Verilen Görev 1:
Perakende Zirvesi yazısına göre konuşmacının bu yılki zirvede "olası tehlikeleri" anlatması neye dayanıyordu? Açıklayın.

_ _ _ _ _ _ _

"Perakande Zirvesi"
Ünlü Keltepe'nin, namı diğer Kartepe'nin beyaza büründüğü, kirlilikten arınmış doğanın "...ben varım" diye haykırdığı ortamında bir "Perakende Zirvesi" daha başarıyla tamamlandı.
Doğrudan ilgilendiğim bir alan olmasa da daha önce yapılan zirveye de katıldım... Bu yıl yapılan çağrıda Ercüment Tunçalp'ın "perakende fırsatlarını", benim de "olası tehlikeleri" anlatacağım belirtilmişti.
Arşivimdeki notları taradım. Konunun 5 başlıkta anlatılmasının doğru olabileceğini düşündüm: 1) Homojenleşme sürecinin yarattığı tehlikeler, 2)Erişebilirlik olanaklarının artmasının yaratacağı sorunlar, 3)Online perakende ticaretin gelişmesi ve perakende örgütlenmesine olası etkileri, 4) Perakende örgütlenmesinin girişimci ve yaratıcı insan ihtiyacı, 5)Perakende sektörünün "yeni normali".

_ _ _ _ _ _ _

Verilen Görev 2:
Kayıtlarda "Click Jose's person icon" ifadesini içeren satırdan başlayın ve "Action: [x=827, y=98]" ifadesini içeren satırla bitirin. Aradaki satırları, iki uç dahil, birebir kopyalayın.

[Bir koleksiyondan alınan kayıtlar]

_ _ _ _ _ _ _

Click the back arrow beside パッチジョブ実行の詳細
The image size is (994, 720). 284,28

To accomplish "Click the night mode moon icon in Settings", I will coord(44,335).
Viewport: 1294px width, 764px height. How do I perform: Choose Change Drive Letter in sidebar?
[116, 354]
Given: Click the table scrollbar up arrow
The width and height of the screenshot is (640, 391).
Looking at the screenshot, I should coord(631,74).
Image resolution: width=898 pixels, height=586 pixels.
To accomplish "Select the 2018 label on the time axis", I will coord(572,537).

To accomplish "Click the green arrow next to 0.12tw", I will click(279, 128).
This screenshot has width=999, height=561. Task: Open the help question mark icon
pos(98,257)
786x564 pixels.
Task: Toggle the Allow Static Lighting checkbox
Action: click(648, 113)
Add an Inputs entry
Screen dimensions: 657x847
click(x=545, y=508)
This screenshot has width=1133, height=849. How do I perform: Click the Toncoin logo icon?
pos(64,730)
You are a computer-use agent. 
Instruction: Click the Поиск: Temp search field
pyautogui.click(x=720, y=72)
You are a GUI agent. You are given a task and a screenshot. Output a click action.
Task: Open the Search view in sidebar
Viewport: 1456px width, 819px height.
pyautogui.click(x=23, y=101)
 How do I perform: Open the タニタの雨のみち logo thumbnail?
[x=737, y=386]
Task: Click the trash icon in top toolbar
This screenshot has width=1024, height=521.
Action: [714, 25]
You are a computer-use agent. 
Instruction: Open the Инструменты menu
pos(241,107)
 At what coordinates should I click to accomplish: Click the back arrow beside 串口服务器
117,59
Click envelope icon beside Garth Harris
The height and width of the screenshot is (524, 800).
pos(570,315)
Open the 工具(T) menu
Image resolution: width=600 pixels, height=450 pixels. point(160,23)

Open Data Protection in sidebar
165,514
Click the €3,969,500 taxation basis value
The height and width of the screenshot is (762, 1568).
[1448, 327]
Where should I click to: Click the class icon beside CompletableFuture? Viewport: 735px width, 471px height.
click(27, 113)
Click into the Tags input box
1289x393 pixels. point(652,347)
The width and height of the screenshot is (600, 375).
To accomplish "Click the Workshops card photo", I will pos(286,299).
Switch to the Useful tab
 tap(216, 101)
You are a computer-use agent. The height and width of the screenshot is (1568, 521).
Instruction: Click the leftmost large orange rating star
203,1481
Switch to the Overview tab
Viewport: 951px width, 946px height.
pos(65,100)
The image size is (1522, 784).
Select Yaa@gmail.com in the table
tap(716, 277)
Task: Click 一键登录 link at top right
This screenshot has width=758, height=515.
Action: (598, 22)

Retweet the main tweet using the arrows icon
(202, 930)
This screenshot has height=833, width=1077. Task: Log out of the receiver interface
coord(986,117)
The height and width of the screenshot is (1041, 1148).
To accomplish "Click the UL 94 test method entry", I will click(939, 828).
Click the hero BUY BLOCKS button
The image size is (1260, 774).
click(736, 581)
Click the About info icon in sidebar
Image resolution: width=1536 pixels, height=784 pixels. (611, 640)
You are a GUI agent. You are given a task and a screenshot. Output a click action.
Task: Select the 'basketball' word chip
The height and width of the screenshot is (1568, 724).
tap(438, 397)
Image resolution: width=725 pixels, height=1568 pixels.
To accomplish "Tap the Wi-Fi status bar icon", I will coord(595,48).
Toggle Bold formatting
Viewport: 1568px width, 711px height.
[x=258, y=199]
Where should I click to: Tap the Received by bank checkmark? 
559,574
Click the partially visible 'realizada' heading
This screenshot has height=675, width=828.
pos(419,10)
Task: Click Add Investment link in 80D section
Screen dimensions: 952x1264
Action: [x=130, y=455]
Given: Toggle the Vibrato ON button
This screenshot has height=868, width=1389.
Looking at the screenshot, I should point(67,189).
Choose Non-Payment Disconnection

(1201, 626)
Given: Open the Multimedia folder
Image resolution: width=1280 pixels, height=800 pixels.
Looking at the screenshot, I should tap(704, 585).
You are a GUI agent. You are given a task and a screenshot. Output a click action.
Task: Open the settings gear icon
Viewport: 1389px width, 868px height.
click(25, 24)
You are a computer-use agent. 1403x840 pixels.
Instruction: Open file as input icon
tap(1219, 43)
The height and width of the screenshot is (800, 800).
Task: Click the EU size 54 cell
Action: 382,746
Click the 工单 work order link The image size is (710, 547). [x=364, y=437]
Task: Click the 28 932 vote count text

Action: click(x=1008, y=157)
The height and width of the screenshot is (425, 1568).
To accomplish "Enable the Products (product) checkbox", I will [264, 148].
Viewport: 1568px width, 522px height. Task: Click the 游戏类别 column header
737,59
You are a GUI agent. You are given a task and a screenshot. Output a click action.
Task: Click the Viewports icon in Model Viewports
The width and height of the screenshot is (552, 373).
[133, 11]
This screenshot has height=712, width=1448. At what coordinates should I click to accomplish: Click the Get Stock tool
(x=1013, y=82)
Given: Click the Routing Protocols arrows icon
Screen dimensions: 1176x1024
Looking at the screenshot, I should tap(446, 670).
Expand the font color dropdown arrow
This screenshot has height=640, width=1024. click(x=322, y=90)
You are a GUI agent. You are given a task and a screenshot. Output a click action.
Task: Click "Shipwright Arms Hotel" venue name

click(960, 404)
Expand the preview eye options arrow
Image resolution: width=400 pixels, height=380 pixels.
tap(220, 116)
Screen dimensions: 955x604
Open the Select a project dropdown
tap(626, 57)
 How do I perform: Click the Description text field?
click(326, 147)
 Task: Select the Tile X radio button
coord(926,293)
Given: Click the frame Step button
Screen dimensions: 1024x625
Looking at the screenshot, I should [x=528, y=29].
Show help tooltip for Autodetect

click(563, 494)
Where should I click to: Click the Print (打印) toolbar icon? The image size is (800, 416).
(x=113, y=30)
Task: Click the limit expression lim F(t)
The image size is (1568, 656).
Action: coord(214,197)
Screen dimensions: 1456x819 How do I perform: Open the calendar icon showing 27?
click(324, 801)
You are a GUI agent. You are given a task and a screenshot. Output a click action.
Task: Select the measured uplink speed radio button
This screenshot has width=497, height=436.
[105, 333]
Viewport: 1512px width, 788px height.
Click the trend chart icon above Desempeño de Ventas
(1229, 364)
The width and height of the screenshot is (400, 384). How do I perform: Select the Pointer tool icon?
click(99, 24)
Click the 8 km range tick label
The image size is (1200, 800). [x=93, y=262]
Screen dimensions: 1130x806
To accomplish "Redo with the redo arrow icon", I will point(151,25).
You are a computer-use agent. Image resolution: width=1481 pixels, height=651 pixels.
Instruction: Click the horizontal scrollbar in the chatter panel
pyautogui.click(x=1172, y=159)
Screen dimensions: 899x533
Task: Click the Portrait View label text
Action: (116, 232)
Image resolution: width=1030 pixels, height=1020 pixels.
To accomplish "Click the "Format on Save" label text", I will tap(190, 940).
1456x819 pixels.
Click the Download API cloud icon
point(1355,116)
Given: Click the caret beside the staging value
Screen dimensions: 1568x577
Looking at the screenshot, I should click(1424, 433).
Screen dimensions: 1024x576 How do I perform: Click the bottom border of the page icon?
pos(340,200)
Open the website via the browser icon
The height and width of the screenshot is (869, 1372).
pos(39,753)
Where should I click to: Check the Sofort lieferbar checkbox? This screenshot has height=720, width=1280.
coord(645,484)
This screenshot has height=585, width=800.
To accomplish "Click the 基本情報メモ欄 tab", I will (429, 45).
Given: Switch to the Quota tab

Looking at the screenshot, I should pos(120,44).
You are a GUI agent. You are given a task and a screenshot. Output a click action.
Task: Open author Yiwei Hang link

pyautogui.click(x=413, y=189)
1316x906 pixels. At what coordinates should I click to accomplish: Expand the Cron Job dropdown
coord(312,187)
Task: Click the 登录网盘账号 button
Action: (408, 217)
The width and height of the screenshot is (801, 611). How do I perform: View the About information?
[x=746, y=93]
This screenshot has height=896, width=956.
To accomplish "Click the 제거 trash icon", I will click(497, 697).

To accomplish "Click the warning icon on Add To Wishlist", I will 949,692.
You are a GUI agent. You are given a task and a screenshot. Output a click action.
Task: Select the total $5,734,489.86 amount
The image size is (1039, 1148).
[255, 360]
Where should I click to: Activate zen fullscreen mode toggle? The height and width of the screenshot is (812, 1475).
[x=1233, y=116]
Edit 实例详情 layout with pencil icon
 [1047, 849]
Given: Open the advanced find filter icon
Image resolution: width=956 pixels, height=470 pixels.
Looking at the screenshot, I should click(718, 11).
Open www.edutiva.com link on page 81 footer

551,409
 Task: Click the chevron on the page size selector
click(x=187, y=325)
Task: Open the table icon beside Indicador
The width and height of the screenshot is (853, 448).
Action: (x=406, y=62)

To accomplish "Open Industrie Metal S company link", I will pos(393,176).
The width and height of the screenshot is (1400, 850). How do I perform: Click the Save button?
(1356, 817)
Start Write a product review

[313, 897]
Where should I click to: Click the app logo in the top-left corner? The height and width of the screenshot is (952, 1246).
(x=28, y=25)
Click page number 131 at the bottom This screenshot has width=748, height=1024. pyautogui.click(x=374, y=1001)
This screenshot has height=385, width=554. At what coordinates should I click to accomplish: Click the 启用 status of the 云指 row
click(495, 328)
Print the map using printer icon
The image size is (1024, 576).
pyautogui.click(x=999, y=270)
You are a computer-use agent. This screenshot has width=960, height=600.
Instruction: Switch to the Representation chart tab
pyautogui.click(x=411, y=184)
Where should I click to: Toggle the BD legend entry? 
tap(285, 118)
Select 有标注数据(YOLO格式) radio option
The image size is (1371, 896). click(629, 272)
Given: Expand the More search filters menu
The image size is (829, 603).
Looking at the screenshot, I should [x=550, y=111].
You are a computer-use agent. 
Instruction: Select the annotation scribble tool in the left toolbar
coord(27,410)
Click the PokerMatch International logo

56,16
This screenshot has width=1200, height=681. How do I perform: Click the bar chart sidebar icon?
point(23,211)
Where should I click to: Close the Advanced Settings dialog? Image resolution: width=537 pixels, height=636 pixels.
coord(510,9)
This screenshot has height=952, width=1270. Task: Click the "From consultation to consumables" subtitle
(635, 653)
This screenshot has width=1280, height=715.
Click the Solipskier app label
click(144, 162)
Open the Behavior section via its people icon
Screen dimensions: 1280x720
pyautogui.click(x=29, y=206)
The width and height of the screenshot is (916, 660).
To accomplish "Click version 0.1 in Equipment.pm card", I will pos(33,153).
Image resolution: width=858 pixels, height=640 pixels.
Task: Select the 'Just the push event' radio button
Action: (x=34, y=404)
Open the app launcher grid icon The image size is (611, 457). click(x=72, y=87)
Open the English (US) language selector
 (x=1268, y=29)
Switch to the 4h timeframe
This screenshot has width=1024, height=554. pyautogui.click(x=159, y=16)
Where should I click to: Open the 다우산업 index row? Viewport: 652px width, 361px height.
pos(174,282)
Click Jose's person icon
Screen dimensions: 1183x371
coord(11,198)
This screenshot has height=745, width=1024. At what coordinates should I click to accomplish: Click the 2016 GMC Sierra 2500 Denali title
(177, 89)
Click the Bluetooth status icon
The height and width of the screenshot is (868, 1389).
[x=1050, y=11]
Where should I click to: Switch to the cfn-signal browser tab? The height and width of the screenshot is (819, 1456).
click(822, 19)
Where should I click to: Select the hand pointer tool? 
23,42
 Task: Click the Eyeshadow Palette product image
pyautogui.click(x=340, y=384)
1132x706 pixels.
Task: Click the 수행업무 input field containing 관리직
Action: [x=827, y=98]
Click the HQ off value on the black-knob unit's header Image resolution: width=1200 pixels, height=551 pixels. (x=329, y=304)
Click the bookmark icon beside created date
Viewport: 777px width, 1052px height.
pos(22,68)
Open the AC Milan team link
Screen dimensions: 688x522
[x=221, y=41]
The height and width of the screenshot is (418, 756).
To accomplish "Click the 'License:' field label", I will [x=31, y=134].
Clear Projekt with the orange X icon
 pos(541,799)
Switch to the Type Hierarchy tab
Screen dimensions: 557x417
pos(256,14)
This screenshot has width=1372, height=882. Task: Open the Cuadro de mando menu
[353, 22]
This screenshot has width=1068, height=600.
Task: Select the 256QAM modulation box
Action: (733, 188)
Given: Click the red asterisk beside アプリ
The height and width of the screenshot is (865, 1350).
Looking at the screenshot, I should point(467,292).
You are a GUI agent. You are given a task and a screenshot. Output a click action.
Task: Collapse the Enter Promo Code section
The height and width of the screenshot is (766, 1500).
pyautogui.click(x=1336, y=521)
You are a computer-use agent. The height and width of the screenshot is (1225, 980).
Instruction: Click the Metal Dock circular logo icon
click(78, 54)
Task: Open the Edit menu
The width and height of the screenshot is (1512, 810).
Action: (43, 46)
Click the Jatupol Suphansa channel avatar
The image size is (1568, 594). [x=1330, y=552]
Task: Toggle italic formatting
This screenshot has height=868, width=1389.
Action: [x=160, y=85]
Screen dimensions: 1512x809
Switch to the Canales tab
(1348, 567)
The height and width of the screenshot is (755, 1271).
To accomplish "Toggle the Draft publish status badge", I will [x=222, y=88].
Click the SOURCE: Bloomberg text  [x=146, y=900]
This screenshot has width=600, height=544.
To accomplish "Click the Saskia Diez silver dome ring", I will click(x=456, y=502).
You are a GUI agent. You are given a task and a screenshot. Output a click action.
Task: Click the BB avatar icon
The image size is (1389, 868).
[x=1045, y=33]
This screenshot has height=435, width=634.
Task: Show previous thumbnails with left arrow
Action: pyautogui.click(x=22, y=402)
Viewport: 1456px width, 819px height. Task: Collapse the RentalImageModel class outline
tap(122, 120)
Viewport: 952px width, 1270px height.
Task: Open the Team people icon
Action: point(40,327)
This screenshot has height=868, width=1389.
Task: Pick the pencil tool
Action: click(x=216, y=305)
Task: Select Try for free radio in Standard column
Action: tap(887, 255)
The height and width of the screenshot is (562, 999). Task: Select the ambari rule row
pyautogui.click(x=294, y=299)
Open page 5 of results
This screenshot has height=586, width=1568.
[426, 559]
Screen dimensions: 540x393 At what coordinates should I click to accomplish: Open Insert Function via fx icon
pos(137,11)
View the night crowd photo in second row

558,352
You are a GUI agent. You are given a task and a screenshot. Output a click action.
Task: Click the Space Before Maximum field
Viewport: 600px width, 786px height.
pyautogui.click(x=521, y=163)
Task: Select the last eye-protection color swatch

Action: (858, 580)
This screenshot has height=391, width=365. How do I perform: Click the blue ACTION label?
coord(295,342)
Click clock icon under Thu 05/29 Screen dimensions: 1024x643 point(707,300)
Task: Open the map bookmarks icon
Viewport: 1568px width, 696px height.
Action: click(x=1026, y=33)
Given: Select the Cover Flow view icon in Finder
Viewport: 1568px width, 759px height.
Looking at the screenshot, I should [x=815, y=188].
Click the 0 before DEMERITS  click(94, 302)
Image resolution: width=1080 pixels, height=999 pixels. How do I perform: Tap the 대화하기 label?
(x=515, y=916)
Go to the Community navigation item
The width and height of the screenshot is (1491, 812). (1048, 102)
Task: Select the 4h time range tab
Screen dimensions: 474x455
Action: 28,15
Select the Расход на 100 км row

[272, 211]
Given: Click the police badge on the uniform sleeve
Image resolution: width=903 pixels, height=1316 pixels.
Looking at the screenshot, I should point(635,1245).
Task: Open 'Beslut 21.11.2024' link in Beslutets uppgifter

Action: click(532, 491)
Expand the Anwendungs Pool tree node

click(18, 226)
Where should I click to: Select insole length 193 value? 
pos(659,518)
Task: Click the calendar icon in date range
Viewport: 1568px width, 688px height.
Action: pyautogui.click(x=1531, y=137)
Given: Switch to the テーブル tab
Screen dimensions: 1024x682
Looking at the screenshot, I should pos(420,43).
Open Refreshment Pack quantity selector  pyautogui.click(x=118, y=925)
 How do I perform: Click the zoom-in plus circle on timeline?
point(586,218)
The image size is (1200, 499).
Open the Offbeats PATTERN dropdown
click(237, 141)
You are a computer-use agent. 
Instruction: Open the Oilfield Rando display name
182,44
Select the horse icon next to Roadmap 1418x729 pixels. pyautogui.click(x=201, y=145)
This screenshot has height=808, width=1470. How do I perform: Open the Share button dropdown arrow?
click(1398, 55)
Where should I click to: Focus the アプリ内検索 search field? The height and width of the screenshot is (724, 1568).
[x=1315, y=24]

_ _ _ _ _ _ _

Nihai Yanıt 1:
Bu yıl yapılan çağrıda konuşmacıların konuları önceden belirtilmişti. Buna göre Ercüment Tunçalp "perakende fırsatlarını", yazının sahibi ise "olası tehlikeleri" anlatacaktı.

Nihai Yanıt 2:
Click Jose's person icon
Screen dimensions: 1183x371
coord(11,198)
This screenshot has height=745, width=1024. At what coordinates should I click to accomplish: Click the 2016 GMC Sierra 2500 Denali title
(177, 89)
Click the Bluetooth status icon
The height and width of the screenshot is (868, 1389).
[x=1050, y=11]
Where should I click to: Switch to the cfn-signal browser tab? The height and width of the screenshot is (819, 1456).
click(822, 19)
Where should I click to: Select the hand pointer tool? 
23,42
 Task: Click the Eyeshadow Palette product image
pyautogui.click(x=340, y=384)
1132x706 pixels.
Task: Click the 수행업무 input field containing 관리직
Action: [x=827, y=98]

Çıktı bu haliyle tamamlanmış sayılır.